En la NBA, que es un laboratorio avanzado, todos esos tipos fueron homologados hace mucho tiempo; allí llaman Big time player a los emprendedores, digamos Rusell, Johnson y Worthy, capaces de crecer en los grandes acontecimientos, y Clutch player a los artistas, digamos West, Bird y Jordan, capaces de resolver con esplendor la jugada decisiva.
Pero también en el fútbol podemos reconocer ambas jerarquías. Así, Guardiola, Redondo y Figo representarían al futbolista cuyo tamaño es directamente proporcional a la importancia del compromiso, y Raúl, al geniecillo malévolo que aparece con su caja de Pandora y, Controlo, amago, recorto y tiro, se lleva al barrio la Copa Intercontinental.
No son ejemplares únicos. Tal como confiamos en que Rivaldo tenga guardado su minuto de oro para alguna próxima final, esperábamos la llegada de Djalminha en Highbury, mientras el Arsenal de Wenger presumía de parque zoológico. Nadie pone en duda que la situación era delicada: mientras la grulla Kanu ahuecaba las plumas en el banquillo, el ratón Overmars movía la cola en la banda y el lince Bergkamp alzaba las orejas para descubrir algún ruido sospechoso en los collados del área.
Luego llegarían los goles de Dixon y Henry, pero en la distancia compartíamos algunos de los secretos del Deportivo: las irrupciones de Makaay, los latigazos del Turu y el repertorio imprevisible de Djalma.

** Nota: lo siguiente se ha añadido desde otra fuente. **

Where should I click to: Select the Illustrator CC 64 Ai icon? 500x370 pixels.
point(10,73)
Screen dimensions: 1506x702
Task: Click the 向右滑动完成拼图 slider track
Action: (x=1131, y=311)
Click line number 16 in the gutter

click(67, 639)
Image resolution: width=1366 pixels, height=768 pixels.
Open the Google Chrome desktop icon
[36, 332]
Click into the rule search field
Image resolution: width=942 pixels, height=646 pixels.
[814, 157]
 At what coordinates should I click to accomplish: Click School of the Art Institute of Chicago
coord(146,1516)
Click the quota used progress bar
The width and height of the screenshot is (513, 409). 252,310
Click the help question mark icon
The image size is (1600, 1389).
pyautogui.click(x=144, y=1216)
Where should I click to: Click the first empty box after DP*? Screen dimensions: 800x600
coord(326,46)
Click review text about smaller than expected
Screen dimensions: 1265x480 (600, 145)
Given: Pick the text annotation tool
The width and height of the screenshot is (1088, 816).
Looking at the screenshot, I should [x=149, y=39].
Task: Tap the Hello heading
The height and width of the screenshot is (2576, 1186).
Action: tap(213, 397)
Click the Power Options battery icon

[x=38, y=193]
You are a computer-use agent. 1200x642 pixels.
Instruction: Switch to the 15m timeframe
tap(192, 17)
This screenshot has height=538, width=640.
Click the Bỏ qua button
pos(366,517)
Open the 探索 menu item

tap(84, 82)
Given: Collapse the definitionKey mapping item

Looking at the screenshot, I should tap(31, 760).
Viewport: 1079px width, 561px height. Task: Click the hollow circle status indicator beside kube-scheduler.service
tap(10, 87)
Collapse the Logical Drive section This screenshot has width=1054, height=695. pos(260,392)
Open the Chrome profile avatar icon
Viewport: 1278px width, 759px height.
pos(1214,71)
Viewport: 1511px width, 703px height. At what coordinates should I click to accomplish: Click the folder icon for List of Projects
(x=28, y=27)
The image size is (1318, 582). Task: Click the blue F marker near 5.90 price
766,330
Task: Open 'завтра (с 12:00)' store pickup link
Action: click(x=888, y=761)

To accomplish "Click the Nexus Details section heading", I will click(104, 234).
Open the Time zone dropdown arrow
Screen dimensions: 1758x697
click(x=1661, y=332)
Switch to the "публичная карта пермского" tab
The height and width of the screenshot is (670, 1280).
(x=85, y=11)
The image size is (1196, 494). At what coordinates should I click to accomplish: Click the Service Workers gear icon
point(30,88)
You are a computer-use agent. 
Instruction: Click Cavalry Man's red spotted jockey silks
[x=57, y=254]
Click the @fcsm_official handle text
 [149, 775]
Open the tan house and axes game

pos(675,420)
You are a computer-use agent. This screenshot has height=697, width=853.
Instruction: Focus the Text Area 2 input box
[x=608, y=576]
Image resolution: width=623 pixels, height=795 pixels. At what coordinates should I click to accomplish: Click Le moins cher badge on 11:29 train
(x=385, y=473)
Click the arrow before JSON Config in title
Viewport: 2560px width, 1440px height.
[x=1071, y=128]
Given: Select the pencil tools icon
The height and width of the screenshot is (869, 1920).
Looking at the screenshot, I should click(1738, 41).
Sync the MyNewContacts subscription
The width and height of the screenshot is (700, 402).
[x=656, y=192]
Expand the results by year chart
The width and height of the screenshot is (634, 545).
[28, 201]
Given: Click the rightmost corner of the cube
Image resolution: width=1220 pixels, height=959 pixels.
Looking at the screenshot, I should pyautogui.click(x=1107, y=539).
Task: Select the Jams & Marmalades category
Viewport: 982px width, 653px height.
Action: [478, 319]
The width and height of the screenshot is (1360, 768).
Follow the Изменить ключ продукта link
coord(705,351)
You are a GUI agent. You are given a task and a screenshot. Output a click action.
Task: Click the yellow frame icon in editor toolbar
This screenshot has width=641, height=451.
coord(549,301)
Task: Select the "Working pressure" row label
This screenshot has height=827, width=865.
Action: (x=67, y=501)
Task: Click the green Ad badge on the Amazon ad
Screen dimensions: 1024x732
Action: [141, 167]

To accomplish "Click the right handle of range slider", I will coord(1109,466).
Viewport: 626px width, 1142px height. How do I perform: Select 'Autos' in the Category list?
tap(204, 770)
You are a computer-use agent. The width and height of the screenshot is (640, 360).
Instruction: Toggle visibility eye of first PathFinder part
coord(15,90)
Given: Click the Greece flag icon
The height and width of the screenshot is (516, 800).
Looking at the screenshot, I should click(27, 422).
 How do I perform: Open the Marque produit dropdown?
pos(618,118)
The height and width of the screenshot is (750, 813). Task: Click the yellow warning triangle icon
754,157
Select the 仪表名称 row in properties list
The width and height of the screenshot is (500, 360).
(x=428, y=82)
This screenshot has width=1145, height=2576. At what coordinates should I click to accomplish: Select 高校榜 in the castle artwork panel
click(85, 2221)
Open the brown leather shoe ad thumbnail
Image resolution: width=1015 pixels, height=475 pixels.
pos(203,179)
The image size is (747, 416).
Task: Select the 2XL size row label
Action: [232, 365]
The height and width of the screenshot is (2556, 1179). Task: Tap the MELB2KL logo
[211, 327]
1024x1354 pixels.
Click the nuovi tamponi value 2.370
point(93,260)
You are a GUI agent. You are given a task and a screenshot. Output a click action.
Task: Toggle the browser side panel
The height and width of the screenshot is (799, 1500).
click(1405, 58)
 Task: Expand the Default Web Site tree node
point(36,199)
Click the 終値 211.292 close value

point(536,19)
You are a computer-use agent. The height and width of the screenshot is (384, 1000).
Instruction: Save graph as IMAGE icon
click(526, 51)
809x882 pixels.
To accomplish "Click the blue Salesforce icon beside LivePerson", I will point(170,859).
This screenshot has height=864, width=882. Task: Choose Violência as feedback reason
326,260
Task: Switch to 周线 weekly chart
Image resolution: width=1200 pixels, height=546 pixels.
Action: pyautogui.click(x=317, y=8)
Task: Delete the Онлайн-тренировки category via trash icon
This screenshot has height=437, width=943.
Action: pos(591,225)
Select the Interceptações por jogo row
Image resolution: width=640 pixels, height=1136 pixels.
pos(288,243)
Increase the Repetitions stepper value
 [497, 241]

Hacia la hora de partido enganchan a Flavio en el área, el árbitro marca el penalti, y ahí llega Djalma para tirarlo. ¡Qué momento, Djalma! Aquí, al sur de Europa, todos éramos cómplices tuyos: todos sabíamos que te perfilarías, que te comerías aprisa los metros de carrerilla, que invocarías de nuevo a Panenka, y que, tic, le darías a la pelota un golpe seco y mordido. La escena sería inolvidable: el pobre Seaman se elevaría lentamente como un viejo aeroplano y se desplomaría, carcomido, a la sombra del palo.
De pronto, ¿qué pasa ahí?, cuando pedíamos que abrieran para ti el Hall de la Fama, te estabas haciendo expulsar. Te fuiste y os reventaron.
A falta de elegancia bajo presión, la cagaste, Djalminha.